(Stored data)
____________

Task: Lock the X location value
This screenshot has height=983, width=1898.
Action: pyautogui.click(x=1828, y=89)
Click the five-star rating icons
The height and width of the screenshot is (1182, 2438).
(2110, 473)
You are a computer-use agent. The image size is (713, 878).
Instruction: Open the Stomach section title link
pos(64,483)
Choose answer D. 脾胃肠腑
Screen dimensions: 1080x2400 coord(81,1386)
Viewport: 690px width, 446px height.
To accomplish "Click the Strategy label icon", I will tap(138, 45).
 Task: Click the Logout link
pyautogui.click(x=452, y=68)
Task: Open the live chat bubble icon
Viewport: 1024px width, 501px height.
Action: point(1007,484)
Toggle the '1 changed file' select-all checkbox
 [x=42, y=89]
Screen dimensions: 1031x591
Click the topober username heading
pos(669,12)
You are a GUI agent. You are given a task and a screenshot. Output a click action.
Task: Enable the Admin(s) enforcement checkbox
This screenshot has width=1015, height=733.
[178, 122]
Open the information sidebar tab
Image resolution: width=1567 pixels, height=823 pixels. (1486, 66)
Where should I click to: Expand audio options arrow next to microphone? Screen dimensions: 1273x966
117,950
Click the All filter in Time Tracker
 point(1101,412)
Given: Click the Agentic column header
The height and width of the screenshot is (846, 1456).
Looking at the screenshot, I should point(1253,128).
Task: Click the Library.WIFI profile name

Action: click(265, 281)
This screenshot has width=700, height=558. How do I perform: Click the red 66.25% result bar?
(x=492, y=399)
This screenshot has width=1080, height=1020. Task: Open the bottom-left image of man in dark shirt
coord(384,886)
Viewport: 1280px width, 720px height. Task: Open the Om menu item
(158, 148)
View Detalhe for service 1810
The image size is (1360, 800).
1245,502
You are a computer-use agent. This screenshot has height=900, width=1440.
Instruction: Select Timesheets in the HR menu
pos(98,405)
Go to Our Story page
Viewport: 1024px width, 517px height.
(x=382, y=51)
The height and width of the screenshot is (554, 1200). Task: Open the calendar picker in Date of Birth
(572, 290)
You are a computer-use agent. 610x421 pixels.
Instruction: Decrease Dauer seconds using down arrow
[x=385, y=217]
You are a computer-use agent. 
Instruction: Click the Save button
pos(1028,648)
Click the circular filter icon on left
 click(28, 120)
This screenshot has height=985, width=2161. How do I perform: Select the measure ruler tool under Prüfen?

____________

Problem to work on: Show the lines of the data that hold the word "computer".

Your solution:
You are a computer-use agent. The image size is (713, 878).
You are a computer-use agent. This screenshot has height=900, width=1440.
You are a computer-use agent. 610x421 pixels.
You are a computer-use agent. 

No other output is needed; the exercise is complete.